Die Romanfiguren sind in zwei Gruppen geteilt, die kaum etwas verbindet: Auf der einen Seite befinden sich zwei mordlustige Korsaren, die viel erlebt, aber nichts geschrieben haben; auf der anderen Seite gibt es eine kleine Gelehrtengruppe (einen Philologen, einen Bibliothekar, einen Libellisten und einen Drucksetzer), die wiederum viel gelesen und geschrieben, aber nichts erlebt haben. Zwischen diesen zwei unvereinbaren Polen sind drei Kastraten angesiedelt, unter ihnen der Protagonist der Serie, Atto Melani, der hier in seiner Jugend, als Zwanzigjähriger, dargestellt wird.


An diesen Orten des Übergangs und zwischen diesen entgegengesetzten Figurengruppen entwickeln sich die beiden Themen des Romans, das interne sowie das externe Thema. Internes Thema ist die ewige Dialektik zwischen Wahrem und Falschem in der Interpretation der Gegenwart sowie in der Rekonstruktion der Vergangenheit. Der externe rote Faden, der es »Das Mysterium der Zeit« ermöglicht, die beiden Hälften der Serie miteinander zu verbinden, sind das Meer und das Schiff als Metaphern für den Übergang des Ich-Erzählers vom erlebten zum erzählten Leben und gleichzeitig für den Übergang des menschlichen Denkens von der empirischen Logik der Gegenwart zum Glaubensbekenntnis an das Gedächtnis.

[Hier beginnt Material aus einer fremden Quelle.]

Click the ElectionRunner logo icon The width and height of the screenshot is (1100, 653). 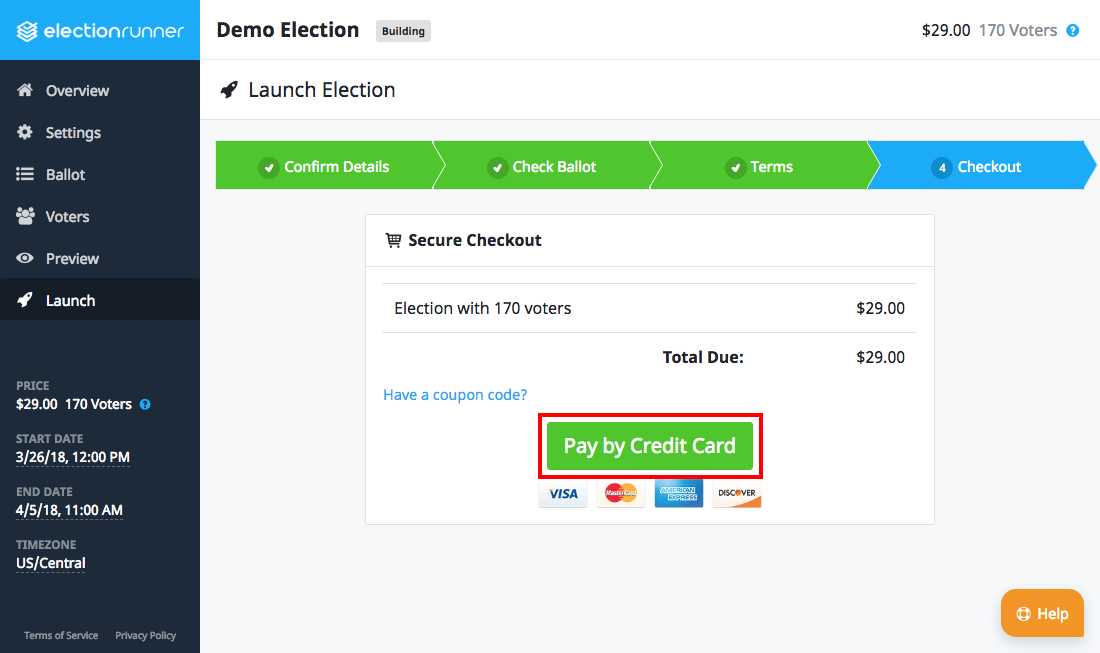[x=28, y=30]
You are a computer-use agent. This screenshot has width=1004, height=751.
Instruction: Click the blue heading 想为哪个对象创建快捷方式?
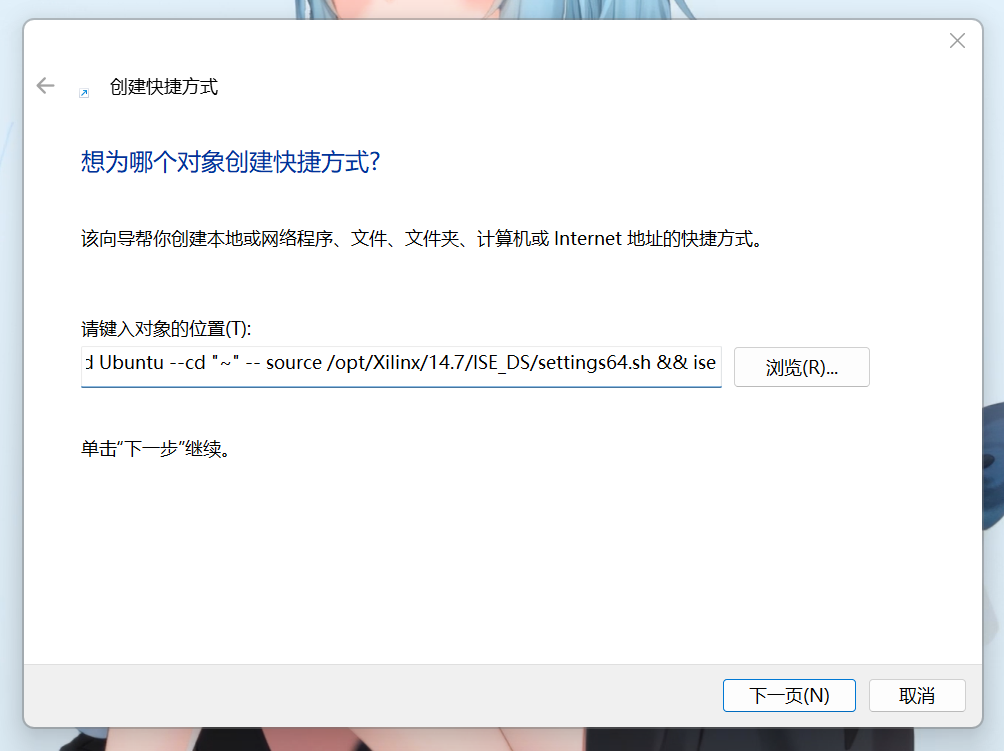point(231,161)
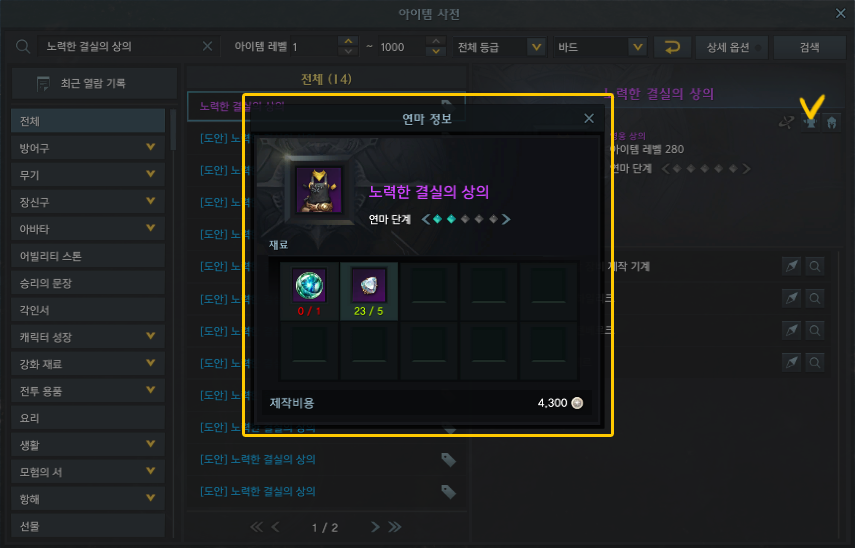Open the 전체 등급 grade dropdown

click(x=499, y=47)
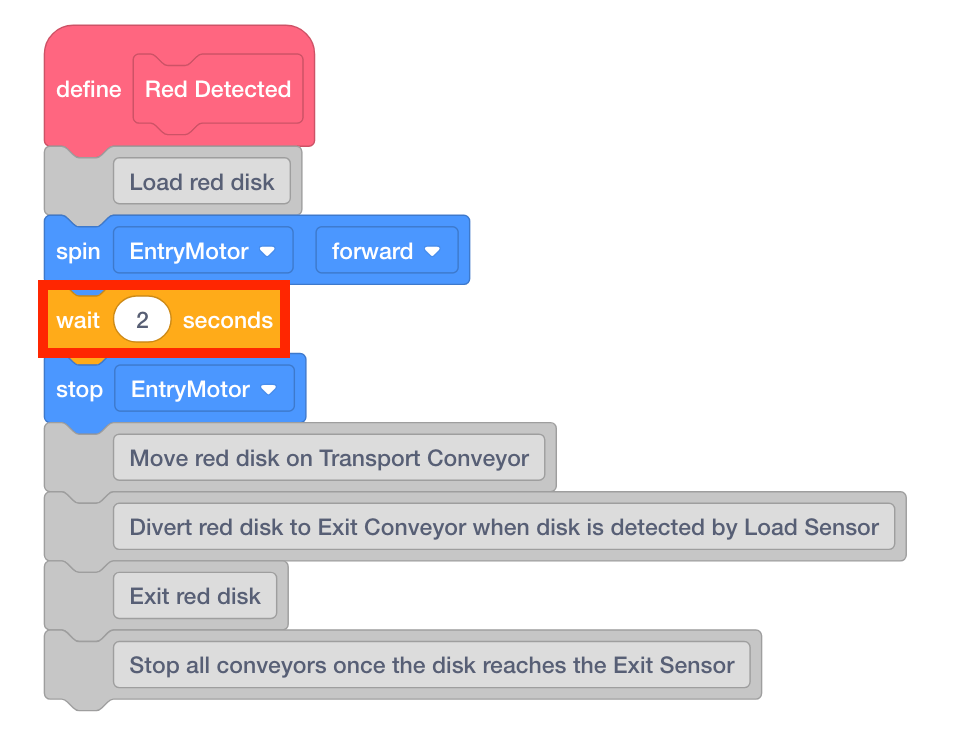Open the EntryMotor dropdown in the spin block
Viewport: 968px width, 750px height.
(203, 251)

Der Übergang vom erlebtem zum erzählten Leben, von der erfahrenen Gegenwart zur erinnerten Vergangenheit ist voller Täuschungen. Die Verstrickung von gutem Glauben und böser Absicht ist unvermeidbar: Das Bedürfnis der Menschheit nach einem Stammbaum, um wenigstens so tun zu können, als wüsste man, woher man kommt, fällt im Laufe der Jahrhunderte Heerscharen von Fälschern zum Opfer, die für Geld oder aus »Sektenzugehörigkeit«, mal vereinzelt, mal in Wolfsrudeln, fälschen. Tatsächlich zeigt »Das Mysterium der Zeit«, dass ein großer Teil der Geschichte falsch oder, besser gesagt, gefälscht ist. Genau genommen gibt es nichts in der Geschichte der Menschheit, von dem wir mit Sicherheit sagen können, dass es tatsächlich geschehen ist.